They’ve given us a villain so unbelievable she makes Cersei Lannister look kind.

And a normal woman who actually wanted a husband but got loaded with someone who liked to play dead.

Credit: Flawlessvision

But that didn’t stop the awesome Jo from enjoying the honeymoon she thought he was enjoying too….at the time….

They gave us Visionz. Which we wish we could give back.

Credit: Flawlessvision (no relation to Visionz)


And they even gave us a human soft serve. Who likes women who like boats, but doesn’t yet own a boat.

If I sit here for long enough, maybe the guy who really does own this boat will die.



They gave us Jessica Rabbit in actual human form.

I’m not bad, I’m just drawn that way.

And the very real possibility of Wogorigines. And some weird table dancing….

They found the next Bachelor. With the worst poker face in the entire world.

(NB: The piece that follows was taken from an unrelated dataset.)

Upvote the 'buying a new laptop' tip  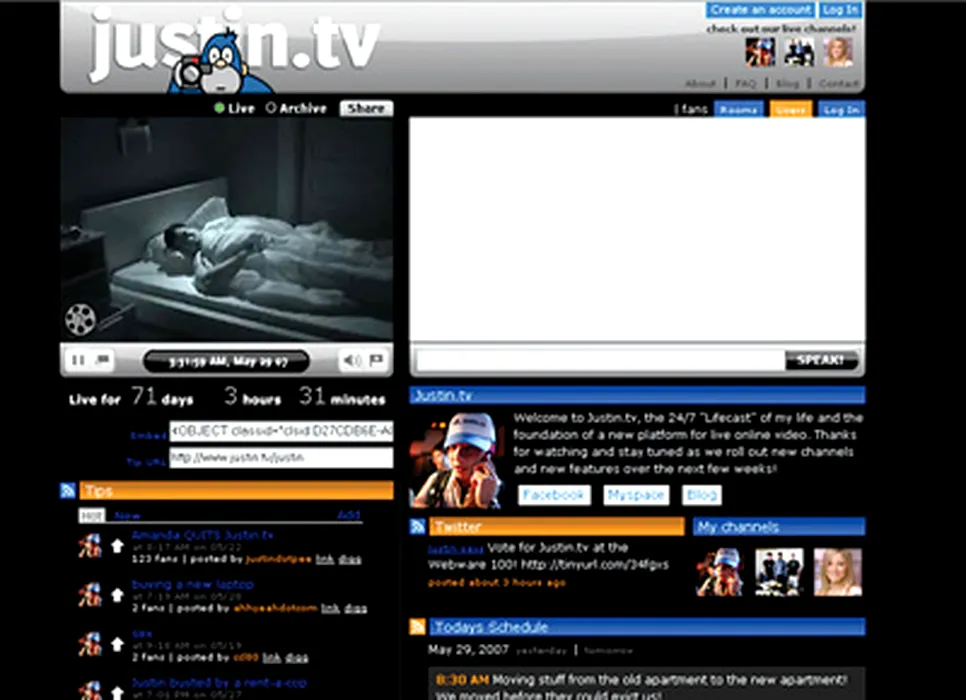(117, 594)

Seriously. The WORST poker face in the entire world.

And even a Gelfling Queen.


Who had to put up with the love child of Jim Carrey and Dr Chris Brown…..

Alrighty then….

Then there was the guy who has slept with over 200 women but wouldn’t sleep with his own wife. But then he did. And told her he wasn’t that into her. Smooth.

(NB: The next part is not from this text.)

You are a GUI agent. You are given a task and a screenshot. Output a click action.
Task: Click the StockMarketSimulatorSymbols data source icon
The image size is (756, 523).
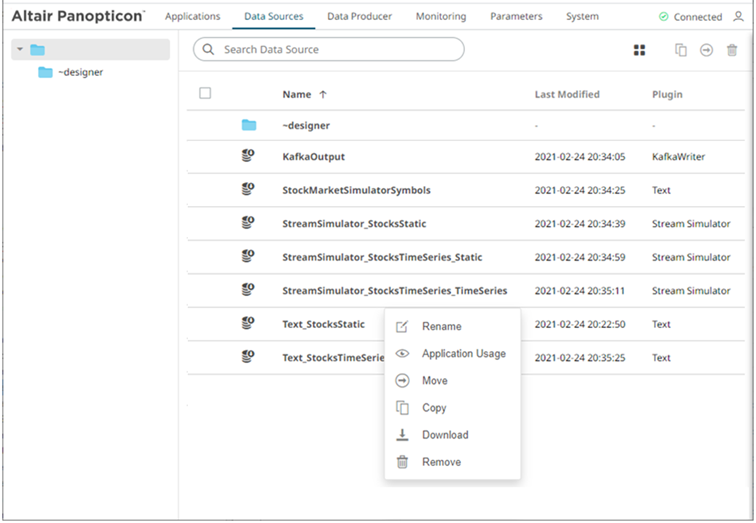pos(249,189)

I’m in hook line and sinker, I simply cannot look away. The Husband hates me because I am in a trance four nights a week, but this sort of shit doesn’t come along every day. It’s car crash telly at its very finest.

And I don’t even want to think how much wine I’ve been drinking to accompany each episode. It can’t be much…..

Fuck You Married at First Sight, you are simply TOO good. Real or not real we are lapping it up like the puppets that you know we are, being not-so-gently lead along with each new storyline. It’s SICK. You are showing Australia the very best and worst of relationships and serving it up on a golden ratings plater which I am ashamed to admit I’m powerless to resist.

FUCK YOU (can’t wait until Sunday).


Join my spin-off facebook group Far Kew’s TV Trash Talk for all things MAFS and soon to be Bachie in Paradise. WOOT.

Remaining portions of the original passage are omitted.